Data extracted from a collection:
※
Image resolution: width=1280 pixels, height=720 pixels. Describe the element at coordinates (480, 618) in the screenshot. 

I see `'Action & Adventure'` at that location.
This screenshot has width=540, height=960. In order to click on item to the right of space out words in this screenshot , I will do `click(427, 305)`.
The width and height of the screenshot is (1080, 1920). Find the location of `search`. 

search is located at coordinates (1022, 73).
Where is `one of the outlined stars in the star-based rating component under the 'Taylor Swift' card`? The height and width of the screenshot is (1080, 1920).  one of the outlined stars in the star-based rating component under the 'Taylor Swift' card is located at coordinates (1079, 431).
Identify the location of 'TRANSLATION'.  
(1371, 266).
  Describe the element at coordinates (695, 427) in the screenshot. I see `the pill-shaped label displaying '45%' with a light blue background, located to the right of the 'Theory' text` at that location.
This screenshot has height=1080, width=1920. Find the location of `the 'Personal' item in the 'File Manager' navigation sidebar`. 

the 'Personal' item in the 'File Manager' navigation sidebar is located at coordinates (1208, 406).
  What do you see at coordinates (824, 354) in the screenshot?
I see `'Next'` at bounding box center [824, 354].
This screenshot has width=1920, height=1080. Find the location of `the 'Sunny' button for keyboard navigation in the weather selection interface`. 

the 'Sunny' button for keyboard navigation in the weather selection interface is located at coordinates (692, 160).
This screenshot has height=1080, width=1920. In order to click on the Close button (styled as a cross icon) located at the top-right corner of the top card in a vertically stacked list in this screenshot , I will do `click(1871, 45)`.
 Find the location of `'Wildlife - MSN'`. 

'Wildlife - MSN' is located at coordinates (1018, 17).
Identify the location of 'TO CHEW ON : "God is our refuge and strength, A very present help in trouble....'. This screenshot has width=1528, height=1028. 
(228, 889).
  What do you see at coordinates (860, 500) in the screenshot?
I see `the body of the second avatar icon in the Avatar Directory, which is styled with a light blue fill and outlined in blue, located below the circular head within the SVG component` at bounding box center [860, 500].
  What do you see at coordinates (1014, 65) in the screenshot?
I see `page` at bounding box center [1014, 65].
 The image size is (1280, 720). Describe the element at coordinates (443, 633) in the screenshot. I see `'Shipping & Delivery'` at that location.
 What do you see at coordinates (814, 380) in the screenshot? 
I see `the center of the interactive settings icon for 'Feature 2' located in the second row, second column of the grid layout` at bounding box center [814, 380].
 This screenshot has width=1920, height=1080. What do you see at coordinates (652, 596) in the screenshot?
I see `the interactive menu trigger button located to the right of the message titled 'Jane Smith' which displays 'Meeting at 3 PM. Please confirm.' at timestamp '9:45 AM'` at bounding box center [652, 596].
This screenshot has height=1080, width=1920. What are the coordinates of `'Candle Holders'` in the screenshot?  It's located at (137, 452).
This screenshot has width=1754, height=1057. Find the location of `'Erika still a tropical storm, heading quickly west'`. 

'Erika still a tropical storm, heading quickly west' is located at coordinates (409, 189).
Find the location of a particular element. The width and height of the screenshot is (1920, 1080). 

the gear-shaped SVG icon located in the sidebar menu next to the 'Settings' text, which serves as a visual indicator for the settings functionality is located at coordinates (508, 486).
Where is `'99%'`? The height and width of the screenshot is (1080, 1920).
※
(WORK INSTRUCTIONS)
Can you print all of the lines above again, word for word and with nothing changed?

(EXERCISE RESPONSE)
Image resolution: width=1280 pixels, height=720 pixels. Describe the element at coordinates (480, 618) in the screenshot. 

I see `'Action & Adventure'` at that location.
This screenshot has width=540, height=960. In order to click on item to the right of space out words in this screenshot , I will do `click(427, 305)`.
The width and height of the screenshot is (1080, 1920). Find the location of `search`. 

search is located at coordinates (1022, 73).
Where is `one of the outlined stars in the star-based rating component under the 'Taylor Swift' card`? The height and width of the screenshot is (1080, 1920).  one of the outlined stars in the star-based rating component under the 'Taylor Swift' card is located at coordinates (1079, 431).
Identify the location of 'TRANSLATION'.  
(1371, 266).
  Describe the element at coordinates (695, 427) in the screenshot. I see `the pill-shaped label displaying '45%' with a light blue background, located to the right of the 'Theory' text` at that location.
This screenshot has height=1080, width=1920. Find the location of `the 'Personal' item in the 'File Manager' navigation sidebar`. 

the 'Personal' item in the 'File Manager' navigation sidebar is located at coordinates (1208, 406).
  What do you see at coordinates (824, 354) in the screenshot?
I see `'Next'` at bounding box center [824, 354].
This screenshot has width=1920, height=1080. Find the location of `the 'Sunny' button for keyboard navigation in the weather selection interface`. 

the 'Sunny' button for keyboard navigation in the weather selection interface is located at coordinates (692, 160).
This screenshot has height=1080, width=1920. In order to click on the Close button (styled as a cross icon) located at the top-right corner of the top card in a vertically stacked list in this screenshot , I will do `click(1871, 45)`.
 Find the location of `'Wildlife - MSN'`. 

'Wildlife - MSN' is located at coordinates (1018, 17).
Identify the location of 'TO CHEW ON : "God is our refuge and strength, A very present help in trouble....'. This screenshot has width=1528, height=1028. 
(228, 889).
  What do you see at coordinates (860, 500) in the screenshot?
I see `the body of the second avatar icon in the Avatar Directory, which is styled with a light blue fill and outlined in blue, located below the circular head within the SVG component` at bounding box center [860, 500].
  What do you see at coordinates (1014, 65) in the screenshot?
I see `page` at bounding box center [1014, 65].
 The image size is (1280, 720). Describe the element at coordinates (443, 633) in the screenshot. I see `'Shipping & Delivery'` at that location.
 What do you see at coordinates (814, 380) in the screenshot? 
I see `the center of the interactive settings icon for 'Feature 2' located in the second row, second column of the grid layout` at bounding box center [814, 380].
 This screenshot has width=1920, height=1080. What do you see at coordinates (652, 596) in the screenshot?
I see `the interactive menu trigger button located to the right of the message titled 'Jane Smith' which displays 'Meeting at 3 PM. Please confirm.' at timestamp '9:45 AM'` at bounding box center [652, 596].
This screenshot has height=1080, width=1920. What are the coordinates of `'Candle Holders'` in the screenshot?  It's located at (137, 452).
This screenshot has width=1754, height=1057. Find the location of `'Erika still a tropical storm, heading quickly west'`. 

'Erika still a tropical storm, heading quickly west' is located at coordinates (409, 189).
Find the location of a particular element. The width and height of the screenshot is (1920, 1080). 

the gear-shaped SVG icon located in the sidebar menu next to the 'Settings' text, which serves as a visual indicator for the settings functionality is located at coordinates (508, 486).
Where is `'99%'`? The height and width of the screenshot is (1080, 1920).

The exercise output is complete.